A Guide To Appreciating Chocolate

Mrs Gloop: Augustus, dont eat yourself
Augustus: But I taste so good!
Roald Dahl: Charlie and the Chocolate Factory

Appreciating chocolate

Chocolate can be appreciated in the same way as wine and coffee. There are an increasing number of tasting events that encourage chocolate lovers to refine their appreciation for chocolate.

*A true chocolate lover finds ways to accommodate his passion and make it work with his lifestyle. One key is being discriminating.* (Julie Davis of the Los Angeles Times, 10/30/85) So what do you need to know to become a true chocolate aficionado? What should you be looking for when you taste chocolate?

Chocolate Liquor

The core ingredient of Chocolate is chocolate liquor. Chocolate liquor is made from grinding the cocoa bean. The liquor can then be processed to produce cocoa butter and cocoa powder. Chocolate liquor is combined with quantities of cocoa butter, cocoa powder and additional ingredients (often including milk and sugar) to create different types of chocolate.

5 types of chocolate

There are five core types of chocolate. The defining factor for these different types is the ratio of cocoa liquor in the chocolate. Milk Chocolate contains at least 10% cocoa liquor. Sweet Chocolate contains at least 15% cocoa liquor. Semisweet or Bittersweet Chocolate contains at least 35% cocoa liquor.

Unsweetened Chocolate or Baking Chocolate is straight cocoa liquor formed into a bar. White Chocolate contains 20% cocoa butter and 14% total milk products.

Chocolate contains over one thousand five hundred flavour components. Chocolate has a complex layering of distinctive flavours and can be tasted much like wine and coffee. The flavours found in chocolate can be quite surprising. Coconut, Chilli and Cinnamon are often tasted in chocolate. Vegetable notes are also found with tastes of mushrooms, moss and fresh grass associated with chocolate.

Many people also associate floral tones such as jasmine, orchid, rose and orange blossom with certain types of chocolate. Distinguishing these subtle flavours can be an exciting aspect of chocolate tasting and can really enhance the pleasure of consuming chocolate.

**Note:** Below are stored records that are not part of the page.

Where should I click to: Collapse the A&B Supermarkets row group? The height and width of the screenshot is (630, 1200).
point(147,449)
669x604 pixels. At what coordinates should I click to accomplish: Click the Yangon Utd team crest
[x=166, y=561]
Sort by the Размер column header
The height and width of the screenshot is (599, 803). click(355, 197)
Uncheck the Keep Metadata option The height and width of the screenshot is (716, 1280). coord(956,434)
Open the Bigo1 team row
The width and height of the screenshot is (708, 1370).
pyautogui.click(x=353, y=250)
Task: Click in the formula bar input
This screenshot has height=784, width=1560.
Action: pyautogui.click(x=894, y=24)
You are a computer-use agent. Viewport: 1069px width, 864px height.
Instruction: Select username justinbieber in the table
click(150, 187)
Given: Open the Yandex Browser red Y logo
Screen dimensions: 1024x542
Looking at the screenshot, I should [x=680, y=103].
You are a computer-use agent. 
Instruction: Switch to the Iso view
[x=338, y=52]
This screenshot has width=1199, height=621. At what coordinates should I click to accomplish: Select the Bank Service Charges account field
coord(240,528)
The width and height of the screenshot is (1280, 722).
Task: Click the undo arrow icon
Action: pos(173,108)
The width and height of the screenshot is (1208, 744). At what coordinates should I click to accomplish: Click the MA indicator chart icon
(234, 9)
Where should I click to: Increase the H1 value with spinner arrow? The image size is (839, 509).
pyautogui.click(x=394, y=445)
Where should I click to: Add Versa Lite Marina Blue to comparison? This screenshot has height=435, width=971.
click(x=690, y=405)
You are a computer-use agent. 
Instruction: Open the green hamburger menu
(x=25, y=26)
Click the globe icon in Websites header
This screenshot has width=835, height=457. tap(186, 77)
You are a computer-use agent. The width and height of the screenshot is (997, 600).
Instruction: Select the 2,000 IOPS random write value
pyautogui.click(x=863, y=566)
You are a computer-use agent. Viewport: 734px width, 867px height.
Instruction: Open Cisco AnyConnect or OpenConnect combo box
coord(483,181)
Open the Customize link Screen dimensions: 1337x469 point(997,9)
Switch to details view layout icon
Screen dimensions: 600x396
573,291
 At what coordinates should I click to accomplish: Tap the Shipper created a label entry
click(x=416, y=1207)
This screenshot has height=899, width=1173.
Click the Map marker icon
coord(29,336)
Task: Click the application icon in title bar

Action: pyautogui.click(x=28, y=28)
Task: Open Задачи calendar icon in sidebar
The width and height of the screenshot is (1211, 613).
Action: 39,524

Much like wine the flavour of the chocolate is affected by where the cocoa beans come from. Most chocolate is made from a mixture of cocoa beans from all over the world. Brazilian beans provide a bright acidic, well-balanced, subtle fruity flavour.

Columbian beans are moderately fruity, lightly bitter and have a deep cocoa flavour. Ghanaian cocoa beans have a deep, classic cocoa flavour they lend balance to more complex beans. Jamaican beans are reminiscent of pineapples and are bright and fruity with appealing aromas.

Trinidad and Tobago beans have a complex fruitiness plus an appealing spiciness. Madagascan cocoa beans have a light fruity citrus flavour; somewhat like a tangerine.


The texture of chocolate is a very important part of the tasting process. It can tell you a great deal about the quality of the chocolate you are eating. Firstly look at the surface of the chocolate. It should be smooth and free of blemishes. Break the chocolate.

Good quality chocolate should exhibit a loud crack. Touch the chocolate. It should feel smooth as opposed to powdery or sticky. Take notice of how the chocolate feels on the tongue. Is it thin, creamy, uniform, grainy or uneven? Does it have qualities like buttery, sour, and sugary?

So next time you are munching on a piece of chocolate take time to appreciate it. See if you can distinguish any unique or surprising flavours. See if you can guess where the cocoa beans that produced the chocolate came from and take time to analyse the texture of the chocolate. Above all remember;

*If any man has drunk a little too deeply from the cup of physical pleasure; if he has spent too much time at his desk that should have been spent asleep; if his fine spirits have become temporarily dulled; if he finds the air too damp, the minutes too slow, and the atmosphere too heavy to withstand;

if he is obsessed by a fixed idea which bars him from any freedom of thought: if he is any of these poor creatures, we say, let him be given a good pint of amber-flavoured chocolate....and marvels will be performed.*
Jean-Anthelme Brillat-Savarin (1755-1826)

Seasonally chocolates are eaten and make suitable easter gifts, as well as Christmas gifts. Chocolate gifts can be delightful for birthdays among many other occasions too. They contain nutritious properties and are generally enjoyed by the majority of people in all their flavours and offerings.